## start TEXT PROVIDED

Josh Goldberg

Investigating Internet Explorer Exclusive Bugs in JavaScript

Oct 12, 201820 minute read

IE users are users too!

In an era dominated by evergreen browsers such as Chrome, Edge, Firefox, and Safari, it’s easy as web developers to assume our users are all on modern platforms. Developer tools for all these mainstays are good to great while those for older browsers, particularly IE, are not so good. Why bother fixing the (often most painful) browser-specific bugs for platforms no sane user would consciously choose?

Unfortunately, there are quite a few users stuck with IE for reasons out of their control, such as underfunded school districts without the IT resources to migrate or businesses with legacy IE ActiveX plugins. Don’t forget how nontechnical the majority of consumer users are either; to many, the internet is the ‘e’ icon. Both types of users will blame you if your site doesn’t work on their computer.

The Root Problems

Internet Explorer and older versions of Edge sometimes don’t provide callstack or line+column information on the global event listeners window.onerror and window.addEventListener("error", ...). You get the basic error message, the file name, and nothing else. If you think your production crashes are hard to debug, imagine doing so without knowing which line is throwing an error!

Furthermore, Internet Explorer is an inherently unstable environment. DOM APIs occasionally crash with "Access denied." errors, for example, and there’s no client-side way we know of to predict when or why.

My team at work develops a web app, Microsoft Sway (sway.com), partially targeted to education users. We have to take the cost of supporting IE, which has gifted us a number of difficult technical challenges. In the rest of this article I’ll summarize the techniques we used to overcome those challenges.

## end TEXT PROVIDED

__GIVEN EXERCISE 1__
Locate every line in the listing that contains the word "product", and copy each of those lines.
The article and the listing have no connection to each other.

## start SOURCE MATERIAL

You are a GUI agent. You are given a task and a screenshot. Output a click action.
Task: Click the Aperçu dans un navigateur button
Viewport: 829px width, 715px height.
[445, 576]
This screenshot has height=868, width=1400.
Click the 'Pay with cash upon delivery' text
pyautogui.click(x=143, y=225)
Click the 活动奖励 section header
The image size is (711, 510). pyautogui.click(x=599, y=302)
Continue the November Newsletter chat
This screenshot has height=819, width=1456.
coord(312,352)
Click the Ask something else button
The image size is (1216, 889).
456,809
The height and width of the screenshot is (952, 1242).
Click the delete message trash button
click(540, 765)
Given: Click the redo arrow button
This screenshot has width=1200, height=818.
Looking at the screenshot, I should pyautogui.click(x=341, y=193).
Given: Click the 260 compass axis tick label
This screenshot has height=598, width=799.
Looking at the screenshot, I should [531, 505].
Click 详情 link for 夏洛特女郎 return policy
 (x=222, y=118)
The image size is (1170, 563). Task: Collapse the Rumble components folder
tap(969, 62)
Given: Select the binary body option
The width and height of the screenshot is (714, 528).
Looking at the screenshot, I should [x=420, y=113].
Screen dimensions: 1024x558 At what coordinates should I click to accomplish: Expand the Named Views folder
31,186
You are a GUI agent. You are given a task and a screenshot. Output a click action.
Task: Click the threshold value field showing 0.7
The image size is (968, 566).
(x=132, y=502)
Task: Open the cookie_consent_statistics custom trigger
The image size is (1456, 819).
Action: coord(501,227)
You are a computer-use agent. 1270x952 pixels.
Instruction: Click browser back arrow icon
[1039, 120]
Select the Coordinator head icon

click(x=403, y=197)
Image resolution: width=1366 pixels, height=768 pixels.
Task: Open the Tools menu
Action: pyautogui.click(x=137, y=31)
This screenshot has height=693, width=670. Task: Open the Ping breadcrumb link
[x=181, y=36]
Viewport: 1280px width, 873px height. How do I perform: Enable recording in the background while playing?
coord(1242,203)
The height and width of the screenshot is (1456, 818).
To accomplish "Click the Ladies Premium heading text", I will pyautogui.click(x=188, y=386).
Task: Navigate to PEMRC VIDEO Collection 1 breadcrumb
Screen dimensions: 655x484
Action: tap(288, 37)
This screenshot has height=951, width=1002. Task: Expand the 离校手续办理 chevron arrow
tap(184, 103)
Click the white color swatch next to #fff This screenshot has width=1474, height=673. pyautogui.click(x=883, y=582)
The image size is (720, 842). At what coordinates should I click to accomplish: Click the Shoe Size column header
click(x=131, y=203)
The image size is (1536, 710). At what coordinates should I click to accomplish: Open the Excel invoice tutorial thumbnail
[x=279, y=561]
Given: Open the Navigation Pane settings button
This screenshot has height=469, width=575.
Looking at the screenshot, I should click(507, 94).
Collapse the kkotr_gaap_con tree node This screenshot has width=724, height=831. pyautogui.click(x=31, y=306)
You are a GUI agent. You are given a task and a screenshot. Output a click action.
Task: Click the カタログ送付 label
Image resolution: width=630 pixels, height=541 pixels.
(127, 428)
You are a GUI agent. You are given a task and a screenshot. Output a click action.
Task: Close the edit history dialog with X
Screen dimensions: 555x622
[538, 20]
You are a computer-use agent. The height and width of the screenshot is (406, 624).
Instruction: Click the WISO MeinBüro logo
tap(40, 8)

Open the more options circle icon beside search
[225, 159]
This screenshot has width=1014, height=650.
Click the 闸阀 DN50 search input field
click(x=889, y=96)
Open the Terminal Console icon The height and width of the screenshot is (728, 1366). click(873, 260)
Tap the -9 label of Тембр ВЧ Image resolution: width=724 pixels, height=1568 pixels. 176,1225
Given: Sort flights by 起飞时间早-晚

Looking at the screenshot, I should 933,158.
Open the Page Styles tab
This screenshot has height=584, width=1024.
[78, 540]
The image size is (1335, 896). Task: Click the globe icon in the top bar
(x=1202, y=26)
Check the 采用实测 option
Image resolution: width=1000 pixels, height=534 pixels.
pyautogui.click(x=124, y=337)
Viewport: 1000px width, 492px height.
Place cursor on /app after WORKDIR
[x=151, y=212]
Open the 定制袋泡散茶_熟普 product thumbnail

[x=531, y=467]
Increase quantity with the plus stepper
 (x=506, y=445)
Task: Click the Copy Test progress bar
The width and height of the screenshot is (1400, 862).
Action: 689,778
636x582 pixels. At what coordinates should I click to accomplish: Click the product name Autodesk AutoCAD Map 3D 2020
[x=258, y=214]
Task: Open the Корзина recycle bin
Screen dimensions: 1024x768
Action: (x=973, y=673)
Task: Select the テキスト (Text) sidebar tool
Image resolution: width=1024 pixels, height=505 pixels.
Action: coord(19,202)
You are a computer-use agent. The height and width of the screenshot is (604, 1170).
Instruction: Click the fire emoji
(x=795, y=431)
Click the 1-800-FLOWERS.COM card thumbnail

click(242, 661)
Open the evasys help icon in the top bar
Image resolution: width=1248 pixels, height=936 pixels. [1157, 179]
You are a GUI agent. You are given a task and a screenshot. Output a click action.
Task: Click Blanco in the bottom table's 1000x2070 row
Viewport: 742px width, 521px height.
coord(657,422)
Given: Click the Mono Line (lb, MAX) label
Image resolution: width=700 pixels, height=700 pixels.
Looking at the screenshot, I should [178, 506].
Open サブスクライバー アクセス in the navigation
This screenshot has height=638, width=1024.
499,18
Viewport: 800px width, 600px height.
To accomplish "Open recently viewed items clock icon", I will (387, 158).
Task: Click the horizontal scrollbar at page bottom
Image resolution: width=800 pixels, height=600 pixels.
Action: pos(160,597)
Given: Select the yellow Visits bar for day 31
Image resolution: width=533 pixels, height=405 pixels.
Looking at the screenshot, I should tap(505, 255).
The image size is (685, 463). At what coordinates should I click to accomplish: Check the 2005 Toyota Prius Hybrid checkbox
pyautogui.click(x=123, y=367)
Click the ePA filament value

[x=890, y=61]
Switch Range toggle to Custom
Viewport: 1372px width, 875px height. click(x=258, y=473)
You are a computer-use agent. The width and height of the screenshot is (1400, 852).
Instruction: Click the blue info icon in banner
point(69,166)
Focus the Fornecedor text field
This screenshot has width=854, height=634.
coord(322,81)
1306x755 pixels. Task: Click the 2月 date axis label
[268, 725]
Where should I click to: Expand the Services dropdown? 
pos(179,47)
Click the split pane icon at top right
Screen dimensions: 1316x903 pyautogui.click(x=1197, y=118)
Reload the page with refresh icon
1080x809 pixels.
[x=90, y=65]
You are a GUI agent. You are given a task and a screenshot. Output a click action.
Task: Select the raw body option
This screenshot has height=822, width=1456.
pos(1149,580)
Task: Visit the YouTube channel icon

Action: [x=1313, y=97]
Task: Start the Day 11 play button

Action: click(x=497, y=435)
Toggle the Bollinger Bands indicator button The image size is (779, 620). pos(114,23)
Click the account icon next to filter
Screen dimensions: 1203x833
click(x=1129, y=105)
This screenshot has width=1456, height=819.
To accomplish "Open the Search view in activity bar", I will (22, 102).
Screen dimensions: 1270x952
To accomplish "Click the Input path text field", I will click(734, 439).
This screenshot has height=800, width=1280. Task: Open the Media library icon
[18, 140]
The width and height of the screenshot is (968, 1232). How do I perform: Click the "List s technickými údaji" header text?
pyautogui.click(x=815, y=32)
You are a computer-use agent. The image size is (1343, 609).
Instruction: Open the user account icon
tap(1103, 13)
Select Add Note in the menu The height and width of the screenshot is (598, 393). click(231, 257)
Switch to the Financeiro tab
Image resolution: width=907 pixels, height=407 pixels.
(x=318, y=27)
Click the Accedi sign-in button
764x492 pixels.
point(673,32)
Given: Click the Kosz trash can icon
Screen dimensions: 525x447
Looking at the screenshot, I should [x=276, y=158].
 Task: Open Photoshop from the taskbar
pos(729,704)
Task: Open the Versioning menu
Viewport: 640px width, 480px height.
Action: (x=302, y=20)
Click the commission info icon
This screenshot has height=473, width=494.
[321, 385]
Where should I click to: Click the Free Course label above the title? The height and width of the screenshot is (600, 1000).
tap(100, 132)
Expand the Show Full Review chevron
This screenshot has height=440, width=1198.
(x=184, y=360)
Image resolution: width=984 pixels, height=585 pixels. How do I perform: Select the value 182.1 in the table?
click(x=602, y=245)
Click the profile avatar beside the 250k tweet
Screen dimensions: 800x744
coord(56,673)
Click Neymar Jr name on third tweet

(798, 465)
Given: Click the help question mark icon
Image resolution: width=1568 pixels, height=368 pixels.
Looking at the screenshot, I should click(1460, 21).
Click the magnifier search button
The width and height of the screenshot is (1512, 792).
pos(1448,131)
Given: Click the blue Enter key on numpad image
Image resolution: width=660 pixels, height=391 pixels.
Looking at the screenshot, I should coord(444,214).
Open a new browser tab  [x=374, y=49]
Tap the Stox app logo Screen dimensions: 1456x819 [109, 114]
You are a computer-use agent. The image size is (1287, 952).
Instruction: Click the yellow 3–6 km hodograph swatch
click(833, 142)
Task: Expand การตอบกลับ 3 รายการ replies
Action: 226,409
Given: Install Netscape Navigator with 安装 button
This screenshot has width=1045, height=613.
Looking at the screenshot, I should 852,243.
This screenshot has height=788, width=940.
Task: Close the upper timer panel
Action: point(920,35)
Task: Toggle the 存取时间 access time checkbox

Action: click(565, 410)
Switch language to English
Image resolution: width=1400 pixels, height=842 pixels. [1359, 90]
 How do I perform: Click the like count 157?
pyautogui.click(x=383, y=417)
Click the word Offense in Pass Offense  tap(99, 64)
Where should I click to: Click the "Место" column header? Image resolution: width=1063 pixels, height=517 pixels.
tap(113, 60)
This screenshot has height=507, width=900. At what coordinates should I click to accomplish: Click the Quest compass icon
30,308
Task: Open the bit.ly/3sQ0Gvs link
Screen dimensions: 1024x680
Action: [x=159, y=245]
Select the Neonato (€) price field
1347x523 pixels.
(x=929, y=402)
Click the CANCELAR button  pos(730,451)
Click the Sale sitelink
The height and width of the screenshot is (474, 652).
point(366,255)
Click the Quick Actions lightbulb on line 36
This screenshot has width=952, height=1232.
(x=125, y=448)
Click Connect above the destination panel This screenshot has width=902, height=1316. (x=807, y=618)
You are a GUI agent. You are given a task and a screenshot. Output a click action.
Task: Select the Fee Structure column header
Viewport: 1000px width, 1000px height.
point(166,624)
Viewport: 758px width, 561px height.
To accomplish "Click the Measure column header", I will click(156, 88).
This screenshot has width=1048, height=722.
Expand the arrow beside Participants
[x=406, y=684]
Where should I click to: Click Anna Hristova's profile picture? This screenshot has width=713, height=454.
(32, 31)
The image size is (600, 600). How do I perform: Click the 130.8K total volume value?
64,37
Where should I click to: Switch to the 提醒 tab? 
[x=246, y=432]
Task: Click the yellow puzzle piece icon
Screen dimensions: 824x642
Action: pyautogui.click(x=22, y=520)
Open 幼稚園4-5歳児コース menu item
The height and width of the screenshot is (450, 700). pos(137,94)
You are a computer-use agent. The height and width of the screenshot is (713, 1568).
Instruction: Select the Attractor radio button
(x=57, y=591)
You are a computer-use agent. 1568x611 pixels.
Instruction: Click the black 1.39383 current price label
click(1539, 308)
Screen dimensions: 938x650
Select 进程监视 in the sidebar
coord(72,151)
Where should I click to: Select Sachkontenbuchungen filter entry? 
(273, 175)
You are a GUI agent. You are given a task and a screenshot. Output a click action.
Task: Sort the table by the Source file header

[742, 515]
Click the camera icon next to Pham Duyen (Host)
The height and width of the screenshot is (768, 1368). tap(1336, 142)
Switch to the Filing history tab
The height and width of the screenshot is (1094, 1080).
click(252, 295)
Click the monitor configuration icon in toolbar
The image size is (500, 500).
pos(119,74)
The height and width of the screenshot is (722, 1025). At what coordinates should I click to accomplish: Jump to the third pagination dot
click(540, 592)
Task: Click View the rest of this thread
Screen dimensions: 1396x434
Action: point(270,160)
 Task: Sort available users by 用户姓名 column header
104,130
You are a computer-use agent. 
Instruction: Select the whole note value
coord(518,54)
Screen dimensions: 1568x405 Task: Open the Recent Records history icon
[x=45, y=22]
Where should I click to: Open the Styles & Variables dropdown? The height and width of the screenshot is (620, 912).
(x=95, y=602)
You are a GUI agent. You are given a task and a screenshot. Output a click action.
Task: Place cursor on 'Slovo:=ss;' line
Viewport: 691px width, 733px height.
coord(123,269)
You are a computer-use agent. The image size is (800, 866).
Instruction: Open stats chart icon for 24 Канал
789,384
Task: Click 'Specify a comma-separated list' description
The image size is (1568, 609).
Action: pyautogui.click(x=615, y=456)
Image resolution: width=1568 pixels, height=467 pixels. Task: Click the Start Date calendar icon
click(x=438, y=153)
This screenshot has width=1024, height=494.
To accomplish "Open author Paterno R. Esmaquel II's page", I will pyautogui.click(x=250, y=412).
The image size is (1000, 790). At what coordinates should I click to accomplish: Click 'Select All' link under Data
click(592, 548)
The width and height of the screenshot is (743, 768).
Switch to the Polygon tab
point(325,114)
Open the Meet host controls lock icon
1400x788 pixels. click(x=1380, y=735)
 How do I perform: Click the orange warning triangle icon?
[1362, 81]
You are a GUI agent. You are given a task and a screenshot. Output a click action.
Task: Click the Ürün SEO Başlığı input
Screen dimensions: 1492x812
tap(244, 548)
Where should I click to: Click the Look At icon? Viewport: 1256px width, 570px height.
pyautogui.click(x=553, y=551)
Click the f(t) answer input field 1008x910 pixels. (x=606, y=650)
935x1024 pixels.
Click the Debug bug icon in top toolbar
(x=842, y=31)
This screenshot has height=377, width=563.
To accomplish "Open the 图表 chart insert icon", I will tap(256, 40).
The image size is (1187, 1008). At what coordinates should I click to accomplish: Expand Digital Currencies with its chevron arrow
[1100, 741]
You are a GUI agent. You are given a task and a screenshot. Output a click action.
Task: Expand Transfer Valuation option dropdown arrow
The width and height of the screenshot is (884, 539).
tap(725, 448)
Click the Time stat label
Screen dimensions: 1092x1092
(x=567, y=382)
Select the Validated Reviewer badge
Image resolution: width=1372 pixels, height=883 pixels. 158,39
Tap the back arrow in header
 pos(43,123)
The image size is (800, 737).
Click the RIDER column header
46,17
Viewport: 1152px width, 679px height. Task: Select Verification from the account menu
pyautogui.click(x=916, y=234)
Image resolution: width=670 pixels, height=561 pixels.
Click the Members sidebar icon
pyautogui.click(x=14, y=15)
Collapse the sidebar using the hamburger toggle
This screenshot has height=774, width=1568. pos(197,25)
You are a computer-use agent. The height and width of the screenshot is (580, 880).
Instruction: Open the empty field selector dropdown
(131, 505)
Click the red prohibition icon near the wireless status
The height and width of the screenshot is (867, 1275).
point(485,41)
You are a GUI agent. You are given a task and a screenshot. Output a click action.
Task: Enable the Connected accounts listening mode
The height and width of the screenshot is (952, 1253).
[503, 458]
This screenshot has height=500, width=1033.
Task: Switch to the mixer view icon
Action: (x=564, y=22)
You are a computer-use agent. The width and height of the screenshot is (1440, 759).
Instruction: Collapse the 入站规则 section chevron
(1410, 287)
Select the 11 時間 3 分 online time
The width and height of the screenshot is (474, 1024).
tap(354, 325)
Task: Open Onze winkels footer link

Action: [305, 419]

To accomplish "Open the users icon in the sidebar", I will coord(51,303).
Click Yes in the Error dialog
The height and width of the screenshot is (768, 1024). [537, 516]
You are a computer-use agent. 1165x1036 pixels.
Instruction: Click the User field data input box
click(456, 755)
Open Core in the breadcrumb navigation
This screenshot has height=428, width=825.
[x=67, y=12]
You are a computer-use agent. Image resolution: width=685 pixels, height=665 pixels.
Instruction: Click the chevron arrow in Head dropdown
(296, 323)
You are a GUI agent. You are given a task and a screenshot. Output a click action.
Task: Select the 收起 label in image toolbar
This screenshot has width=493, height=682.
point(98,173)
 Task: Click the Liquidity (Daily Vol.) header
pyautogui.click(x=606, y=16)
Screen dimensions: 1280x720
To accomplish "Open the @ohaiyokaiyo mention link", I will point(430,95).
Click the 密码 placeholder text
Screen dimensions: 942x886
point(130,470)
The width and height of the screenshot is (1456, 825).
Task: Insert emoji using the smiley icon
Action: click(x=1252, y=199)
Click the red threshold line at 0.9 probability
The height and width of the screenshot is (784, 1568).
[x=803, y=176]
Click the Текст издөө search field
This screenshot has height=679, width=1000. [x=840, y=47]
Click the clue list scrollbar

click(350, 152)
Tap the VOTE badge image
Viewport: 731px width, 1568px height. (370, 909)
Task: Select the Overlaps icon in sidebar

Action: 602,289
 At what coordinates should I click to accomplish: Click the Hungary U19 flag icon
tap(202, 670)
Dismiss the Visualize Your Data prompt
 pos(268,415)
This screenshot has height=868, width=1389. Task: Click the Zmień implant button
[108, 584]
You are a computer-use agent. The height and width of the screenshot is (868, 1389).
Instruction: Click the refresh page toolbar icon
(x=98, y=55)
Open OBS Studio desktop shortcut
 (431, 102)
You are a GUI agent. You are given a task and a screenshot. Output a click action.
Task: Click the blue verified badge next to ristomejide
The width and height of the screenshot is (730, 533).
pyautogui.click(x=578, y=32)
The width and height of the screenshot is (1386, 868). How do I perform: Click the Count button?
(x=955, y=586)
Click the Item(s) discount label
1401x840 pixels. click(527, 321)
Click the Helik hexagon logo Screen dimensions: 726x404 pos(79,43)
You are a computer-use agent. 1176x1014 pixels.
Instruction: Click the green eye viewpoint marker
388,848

## end SOURCE MATERIAL

__GIVEN EXERCISE 2__
Answer these questions using the article on Internet Explorer bugs:
(a) Which two global event listeners sometimes give no callstack or line+column information in Internet Explorer and older versions of Edge?
(b) What error message do DOM APIs occasionally crash with in Internet Explorer?
(c) What web app does the writer's team develop?

__FULL RESPONSE 1__
Open the 定制袋泡散茶_熟普 product thumbnail
636x582 pixels. At what coordinates should I click to accomplish: Click the product name Autodesk AutoCAD Map 3D 2020

__FULL RESPONSE 2__
(a) window.onerror and window.addEventListener("error", ...)
(b) "Access denied."
(c) Microsoft Sway (sway.com)